Due to my tender years (let’s just say the Stone Roses’ self-titled debut has been around longer than I have…), I have never experienced R.E.M. as a genuine rock titan. They fell into the bracket of the Rolling Stones, Echo & the Bunnymen and dozens more who threatened, flattered to deceive and were regularly accompanied by the use of the phrase “ah but you weren’t around when they were really good…”
In the last decade, R.E.M. were responsible for the not-so-memorable Around the Sun and Accelerate. The two were no more than inglorious ink blots on the pristine CV of the trio – the alt. rock legacy was dwindling, aside from the odd flash of brilliance (note: Leaving New York, Supernatural Superserious) Ultimately, this talk of the fabled R.E.M. having popularised the alt. rock movement that spawned the Pixies, Nirvana, Dinosaur Jr. and more was lost on my youthful ears – perhaps it was a different band with a similar name?

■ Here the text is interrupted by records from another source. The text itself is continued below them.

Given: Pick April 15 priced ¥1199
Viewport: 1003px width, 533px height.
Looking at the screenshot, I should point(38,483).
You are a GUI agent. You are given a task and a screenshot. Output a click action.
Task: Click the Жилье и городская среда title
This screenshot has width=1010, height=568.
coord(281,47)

However, the opening 21 seconds of Discoverer explodes in my earphones with such a tenacious energy, such vibrancy – it is, quite simply, phenomenal. Stipe’s vocal, when combined with the utter genius of Peter Buck, make for a fantastic mix: this song drips with the youthful exuberance of records long confined to the archives. Pop Song ’86, Radio Free Europe – Discoverer sits very comfortably in the same family.
And, unlike on the last two offerings by the band, the immediate success is not a once off – All the Best, Uberlin, Oh My Heart, It Happened Today and Alligator_Aviator_Autopilot_Antimatter all run effortlessly in the same vein.

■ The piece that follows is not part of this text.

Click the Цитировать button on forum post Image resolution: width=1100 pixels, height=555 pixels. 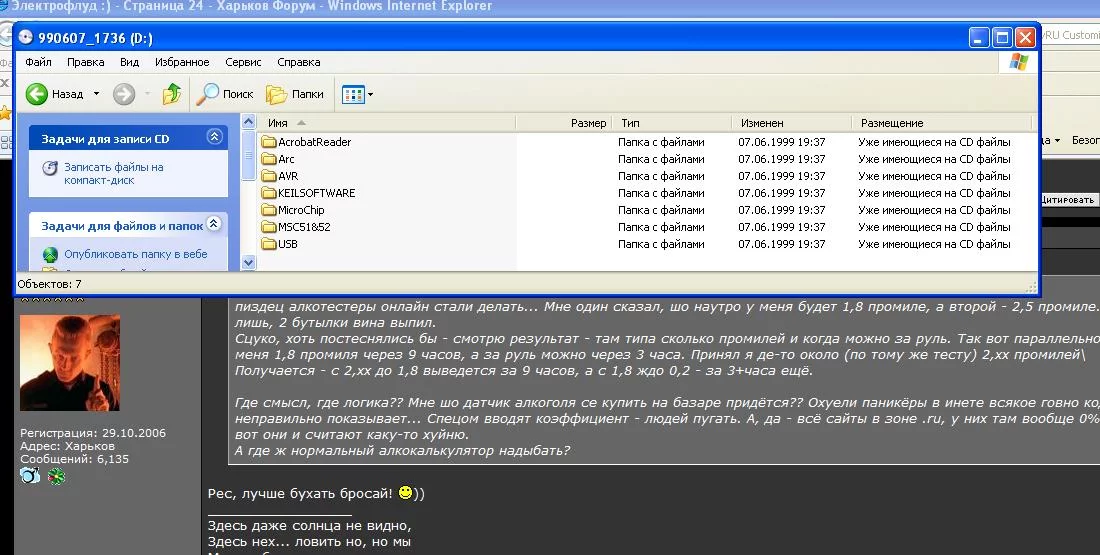coord(1068,200)
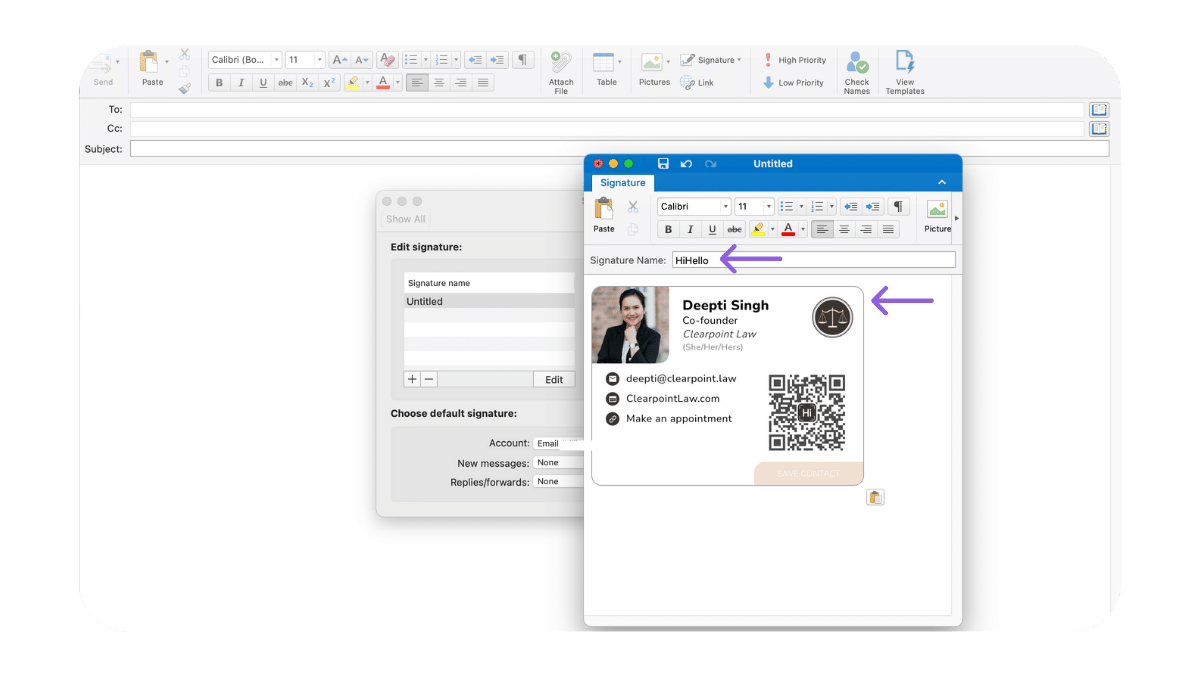Image resolution: width=1200 pixels, height=677 pixels.
Task: Enable High Priority for the message
Action: coord(794,60)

There are a number of notable guest spots on the album, each having been heavily publicised beforehand. Peaches, Eddie Veder and Patti Smith all make memorable appearances, Peaches’ vocals on ‘Alligator…’ mirroring Stipe’s wonderfully, while Veder adds a morose undertone to It Happened Today. Smith’s appearance comes at the very end of the album, the mournful and oddly enchanting Blue – frantic spoken word, layered over Patti Smith’s yearning vocal and subtle guitars. It is powerful.
Collapse Into Now echoes the qualities of R.E.M.’s finest moments – Drive, It’s The End of the World As We Know It (And I Feel Fine) both crop up in new, more shiny forms, while the album as a whole sits neatly in the midst of the Atlanta, Georgia trio’s finest work of the 1990s.
Melodic guitars, pop hooks and alternative rock genius all make a long-overdue return to the forum here: it has a real college-rock feel to it. Think Pavement, think Dinosaur Jr., think the Pixies, Sonic Youth and even Band of Horses.
Collapse Into Now feels loose, as though for the first time in a very long time, R.E.M. are looking to express themselves, and not the band that everyone thinks they should be. Rather than confining themselves to the boundaries of middle-aged band acting slowly through the motions, they break down the walls and rediscover what made them tick in the first place.
The result is plain to see – an album that is youthful and energetic, hopeful yet cynical, idealistic and realistic: it is R.E.M. at their very best.